In fact, it abolishes the contract for the management of public services and redirects the typical object of these contracts into two different contractual modalities: the services contract and the services concession contract.

The criterion to distinguish one from another lies in the assumption (or not) of the operational risk derived from the management of the public service, so that when the risk is transferred to the contractor, the contract will be qualified as a services concession contract, and if on the contrary the risk is assumed by the contracting Administration, the contract will be qualified as a services contract.

It is understood that the operational risk is assumed when it is not guaranteed, in conditions of normal functioning, that the contractor will recover the investment or cover the costs incurred for the execution of the contract.

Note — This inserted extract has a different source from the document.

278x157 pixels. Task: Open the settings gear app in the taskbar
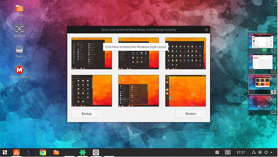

Review of the decisions of the contracting authorities

The main novelty in relation to the appeal against certain decisions of the contracting authorities is that the possibility of filing the so-called “special appeal” (“recurso especial en materia de contratación”) is dissociated from the fact that the act intended to be appealed is part of a contract which is subject to harmonized regulation. The previous law established that only acts referring to contracts subject to harmonized regulation could be challenged through the “special appeal” on procurement, as well as acts related to certain services contracts and management of public services contracts.

With the new law, the possibility to challenge a an resolution through the “special appeal” is conditioned to the fact that the contract exceeds certain economic thresholds, lower than those that are necessary to consider the contract as subject to harmonized regulation. In this sense, even if the necessary thresholds for the contract to be subject to harmonized regulation are not reached, this special appeal process may be used if the services contract or the supply contract exceeds 100,000 euros, or if the construction works contract, concession of works or service concession contract exceeds 3 million euros.

Another remarkable novelty of the special appeal is that it allows the challenge of a variety of resolutions. In particular, it is allowed to challenge not only the decisions of exclusion of tenders, as it has been the case until now, but also the decisions of admission of offers, and the decisions of admission or non-admission of candidates or tenderers.

Moreover, it also opens the possibility of using this appeal for decisions or acts subsequent to the awarding. Therefore, it is admitted to file an appeal against decisions to modify the content of the contracts, orders within the administration as regards the use of the own resources of the administration, and the rescue of concession contracts. All of them are acts subsequent to the award, thus the control in the execution phase of the contract is reinforced .

Entry into force

We conclude this analysis with a comment regarding the entry into force of the law, which will take place four months after its publication, except for a few provisions of secondary importance that will come into effect ten months after its publication and others few provisions concerning the consulting bodies in the field of public procurement, which will come into force the day after its publication.